ALCL: Brustimplantat-assoziiertes anaplastisches großzelliges Lymphom häufiger als gedacht

Ein anaplastisches großzelliges Lymphom (BIA-ALCL) trat nach Analyse der Daten aus Krebsdatenbanken wesentlich häufiger auf, als zuvor berichtet. Wie eine amerikanische Arbeitsgruppe in einem Research Letter in JAMA Oncology berichtet, ist die steigende Zahl an ALCL mit dem zunehmenden Einsatz von stark texturierten, also angerauten Brustimplantaten zur Brustvergrößerung assoziiert.

Das ALCL tritt insgesamt selten auf, es macht etwa 3% aller Lymphome der Brust aus. Schon länger wird eine Assoziation mit Brustimplantaten berichtet.

In einer Kohortenstudie mit Daten aus der Surveillance, Epidemiology, and End Results (SEER) Datenbank untersuchte die Arbeitsgruppe die Inzidenz eines ALCL der Brust zwischen 1. Januar 2000 und 31. Dezember 2018.

Die altersadjustierte Inzidenz betrug in diesem Zeitraum 8,1/100 Mio. Personen pro Jahr mit einem kumulativen Lebenszeitrisiko von 7,5/100 Mio. Personen bis zum Alter von 79 Jahren.

Die altersadjustierte jährliche Inzidenzrate stieg im Lauf der Zeit pro 100 Mio. Personen pro Jahr von 3,2 im Jahr 2000 bis 2005 und 4,4 im Jahr 2006 bis 2011 auf 14,5 in den Jahren 2012 bis 2018 (p  < 0,001). Die Schätzung für die Jahre 2012 bis 2018 von 14,5 bis 19,6 Fällen/100 Mio. Personen pro Jahr ist höher als eine frühere Schätzung der amerikanischen Food and Drug Administration (FDA) von 3/100 Mio. Personen pro Jahr.

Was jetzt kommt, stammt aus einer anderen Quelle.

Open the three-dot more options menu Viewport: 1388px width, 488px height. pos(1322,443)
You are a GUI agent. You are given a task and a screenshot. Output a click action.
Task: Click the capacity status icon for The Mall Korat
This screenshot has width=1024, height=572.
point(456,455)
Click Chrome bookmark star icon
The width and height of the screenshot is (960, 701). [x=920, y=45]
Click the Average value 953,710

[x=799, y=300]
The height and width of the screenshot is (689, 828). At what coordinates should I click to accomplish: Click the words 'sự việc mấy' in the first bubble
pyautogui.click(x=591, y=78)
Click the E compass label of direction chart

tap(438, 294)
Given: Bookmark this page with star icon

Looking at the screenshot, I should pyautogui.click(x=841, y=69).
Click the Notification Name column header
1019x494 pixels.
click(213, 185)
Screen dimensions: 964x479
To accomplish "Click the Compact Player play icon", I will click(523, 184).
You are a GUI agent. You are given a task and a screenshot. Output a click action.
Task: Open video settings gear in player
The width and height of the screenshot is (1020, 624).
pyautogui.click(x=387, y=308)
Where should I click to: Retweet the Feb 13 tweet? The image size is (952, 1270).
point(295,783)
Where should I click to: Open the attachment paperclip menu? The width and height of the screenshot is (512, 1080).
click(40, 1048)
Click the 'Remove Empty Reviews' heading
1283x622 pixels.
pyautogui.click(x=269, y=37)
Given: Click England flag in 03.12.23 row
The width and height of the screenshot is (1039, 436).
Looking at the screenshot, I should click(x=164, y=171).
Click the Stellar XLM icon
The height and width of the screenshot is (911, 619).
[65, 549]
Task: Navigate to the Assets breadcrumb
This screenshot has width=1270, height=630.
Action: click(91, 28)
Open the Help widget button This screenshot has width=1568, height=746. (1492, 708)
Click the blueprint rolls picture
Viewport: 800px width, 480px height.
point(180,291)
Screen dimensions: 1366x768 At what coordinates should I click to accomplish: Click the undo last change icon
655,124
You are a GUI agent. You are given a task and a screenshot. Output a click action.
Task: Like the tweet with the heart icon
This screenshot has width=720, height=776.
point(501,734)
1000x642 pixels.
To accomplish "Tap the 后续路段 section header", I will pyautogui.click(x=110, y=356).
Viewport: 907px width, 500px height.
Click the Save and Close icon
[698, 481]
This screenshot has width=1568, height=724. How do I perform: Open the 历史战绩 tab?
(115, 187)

Die Zunahme der altersadjustierten Inzidenz in den letzten Jahren stimmt mit Beobachtungen in den Niederlanden, Australien und Neuseeland überein. Die Autoren gehen davon aus, dass die steigende Inzidenz des ALCL mit dem vermehrten Einsatz von stark texturierten Implantaten zusammenhängt. Sie schreiben: „Diese Trends sind besorgniserregend, weil die Verwendung von texturierten Implantaten zu Brustvergrößerung zwischen 2011 und 2015 von 2,3% auf 13,0% mehr als fünffach gestiegen ist, trotz einer Sicherheitsmitteilung der FDA im Jahr 2011.“

Aktuelle Daten aus Deutschland finden sich auf der Seite des Bundesinstituts für Arzneimittel und Medizinprodukte.